[Pixel coordinate grounding data]
=======

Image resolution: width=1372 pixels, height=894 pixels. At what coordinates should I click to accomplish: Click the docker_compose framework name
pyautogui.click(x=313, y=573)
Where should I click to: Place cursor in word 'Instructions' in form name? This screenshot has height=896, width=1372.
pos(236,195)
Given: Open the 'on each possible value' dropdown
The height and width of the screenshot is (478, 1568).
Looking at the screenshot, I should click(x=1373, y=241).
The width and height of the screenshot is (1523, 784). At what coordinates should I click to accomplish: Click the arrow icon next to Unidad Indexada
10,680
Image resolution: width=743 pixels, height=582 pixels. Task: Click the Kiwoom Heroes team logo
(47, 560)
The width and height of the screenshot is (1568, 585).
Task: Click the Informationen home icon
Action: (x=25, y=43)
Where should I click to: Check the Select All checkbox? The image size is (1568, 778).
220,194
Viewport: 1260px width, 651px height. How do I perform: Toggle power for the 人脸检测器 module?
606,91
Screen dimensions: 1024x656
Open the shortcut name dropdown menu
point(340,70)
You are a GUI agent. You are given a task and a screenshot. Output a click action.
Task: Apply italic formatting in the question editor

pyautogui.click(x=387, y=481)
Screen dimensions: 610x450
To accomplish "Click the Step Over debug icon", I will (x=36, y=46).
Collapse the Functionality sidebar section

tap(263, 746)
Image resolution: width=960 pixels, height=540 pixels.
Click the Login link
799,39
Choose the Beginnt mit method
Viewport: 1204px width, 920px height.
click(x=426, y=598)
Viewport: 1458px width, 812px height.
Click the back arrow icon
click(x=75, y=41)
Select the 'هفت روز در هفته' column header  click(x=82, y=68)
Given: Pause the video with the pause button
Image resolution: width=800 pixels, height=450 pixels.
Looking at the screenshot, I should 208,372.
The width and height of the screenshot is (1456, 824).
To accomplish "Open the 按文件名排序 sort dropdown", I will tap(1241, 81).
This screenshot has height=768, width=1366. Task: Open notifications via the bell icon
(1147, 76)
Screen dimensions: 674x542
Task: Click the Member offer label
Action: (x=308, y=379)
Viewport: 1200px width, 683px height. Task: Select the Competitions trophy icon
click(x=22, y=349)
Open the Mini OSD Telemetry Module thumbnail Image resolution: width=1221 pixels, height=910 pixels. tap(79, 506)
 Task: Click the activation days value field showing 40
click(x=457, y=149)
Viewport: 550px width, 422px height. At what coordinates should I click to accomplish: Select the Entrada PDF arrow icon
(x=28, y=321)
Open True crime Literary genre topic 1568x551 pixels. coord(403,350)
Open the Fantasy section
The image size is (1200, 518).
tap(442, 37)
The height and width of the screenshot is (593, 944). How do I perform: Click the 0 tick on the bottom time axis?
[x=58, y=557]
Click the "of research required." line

=======

*Task brief*
Only an exact transcription of all the records above counts as an answer.

*Written solution*
Image resolution: width=1372 pixels, height=894 pixels. At what coordinates should I click to accomplish: Click the docker_compose framework name
pyautogui.click(x=313, y=573)
Where should I click to: Place cursor in word 'Instructions' in form name? This screenshot has height=896, width=1372.
pos(236,195)
Given: Open the 'on each possible value' dropdown
The height and width of the screenshot is (478, 1568).
Looking at the screenshot, I should click(x=1373, y=241).
The width and height of the screenshot is (1523, 784). At what coordinates should I click to accomplish: Click the arrow icon next to Unidad Indexada
10,680
Image resolution: width=743 pixels, height=582 pixels. Task: Click the Kiwoom Heroes team logo
(47, 560)
The width and height of the screenshot is (1568, 585).
Task: Click the Informationen home icon
Action: (x=25, y=43)
Where should I click to: Check the Select All checkbox? The image size is (1568, 778).
220,194
Viewport: 1260px width, 651px height. How do I perform: Toggle power for the 人脸检测器 module?
606,91
Screen dimensions: 1024x656
Open the shortcut name dropdown menu
point(340,70)
You are a GUI agent. You are given a task and a screenshot. Output a click action.
Task: Apply italic formatting in the question editor

pyautogui.click(x=387, y=481)
Screen dimensions: 610x450
To accomplish "Click the Step Over debug icon", I will (x=36, y=46).
Collapse the Functionality sidebar section

tap(263, 746)
Image resolution: width=960 pixels, height=540 pixels.
Click the Login link
799,39
Choose the Beginnt mit method
Viewport: 1204px width, 920px height.
click(x=426, y=598)
Viewport: 1458px width, 812px height.
Click the back arrow icon
click(x=75, y=41)
Select the 'هفت روز در هفته' column header  click(x=82, y=68)
Given: Pause the video with the pause button
Image resolution: width=800 pixels, height=450 pixels.
Looking at the screenshot, I should 208,372.
The width and height of the screenshot is (1456, 824).
To accomplish "Open the 按文件名排序 sort dropdown", I will tap(1241, 81).
This screenshot has height=768, width=1366. Task: Open notifications via the bell icon
(1147, 76)
Screen dimensions: 674x542
Task: Click the Member offer label
Action: (x=308, y=379)
Viewport: 1200px width, 683px height. Task: Select the Competitions trophy icon
click(x=22, y=349)
Open the Mini OSD Telemetry Module thumbnail Image resolution: width=1221 pixels, height=910 pixels. tap(79, 506)
 Task: Click the activation days value field showing 40
click(x=457, y=149)
Viewport: 550px width, 422px height. At what coordinates should I click to accomplish: Select the Entrada PDF arrow icon
(x=28, y=321)
Open True crime Literary genre topic 1568x551 pixels. coord(403,350)
Open the Fantasy section
The image size is (1200, 518).
tap(442, 37)
The height and width of the screenshot is (593, 944). How do I perform: Click the 0 tick on the bottom time axis?
[x=58, y=557]
Click the "of research required." line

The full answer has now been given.